• Passage to read:
Heart defects often develop/occur in connection with other illnesses or defects, such as a genetic syndrome. About 50% of children who are born with Down Syndrome, for instance, suffer from a heart defect.
How many children are actually impacted?
On average, 1 in 100 infants is born with one of these conditions. While a heart defect was considered a death sentence 60 years ago, today approximately 90% of those affected survive, a number that is increasing thanks to advancements in medicine. A full recovery is not possible in all cases and some of these small patients contend with chronic illness throughout their youth and adulthood. Numerous surgical or catheter interventions can be necessary over the years. It is now fortunately possible to identify various heart defects during pregnancy. Many defects require intrauterine intervention, others will be operated upon immediately when the child is born. In many cases, however, an operation is not possible until several months after birth.

• Work instruction: Write out the part of the passage on heart defects in children from "How many children" up to and including "months after birth.", word for word.

• Data extract:
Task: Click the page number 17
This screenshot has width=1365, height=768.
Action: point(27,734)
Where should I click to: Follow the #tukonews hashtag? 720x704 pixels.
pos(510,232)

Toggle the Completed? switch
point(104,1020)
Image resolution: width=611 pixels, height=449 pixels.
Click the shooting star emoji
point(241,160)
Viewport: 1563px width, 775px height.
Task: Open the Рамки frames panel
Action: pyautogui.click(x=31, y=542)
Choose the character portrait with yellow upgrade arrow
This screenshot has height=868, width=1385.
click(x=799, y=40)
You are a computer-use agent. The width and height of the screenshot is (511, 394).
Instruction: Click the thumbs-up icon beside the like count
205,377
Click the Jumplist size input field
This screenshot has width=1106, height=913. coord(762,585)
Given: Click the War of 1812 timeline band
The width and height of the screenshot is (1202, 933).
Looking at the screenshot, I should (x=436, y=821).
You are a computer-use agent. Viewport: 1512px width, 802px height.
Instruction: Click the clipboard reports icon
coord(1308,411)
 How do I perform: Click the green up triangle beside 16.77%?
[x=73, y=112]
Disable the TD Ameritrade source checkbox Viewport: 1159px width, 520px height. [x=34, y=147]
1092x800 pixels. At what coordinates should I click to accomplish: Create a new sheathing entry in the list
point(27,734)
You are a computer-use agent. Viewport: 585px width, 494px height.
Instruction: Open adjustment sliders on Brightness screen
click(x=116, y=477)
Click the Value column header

• Exercise answer:
How many children are actually impacted?
On average, 1 in 100 infants is born with one of these conditions. While a heart defect was considered a death sentence 60 years ago, today approximately 90% of those affected survive, a number that is increasing thanks to advancements in medicine. A full recovery is not possible in all cases and some of these small patients contend with chronic illness throughout their youth and adulthood. Numerous surgical or catheter interventions can be necessary over the years. It is now fortunately possible to identify various heart defects during pregnancy. Many defects require intrauterine intervention, others will be operated upon immediately when the child is born. In many cases, however, an operation is not possible until several months after birth.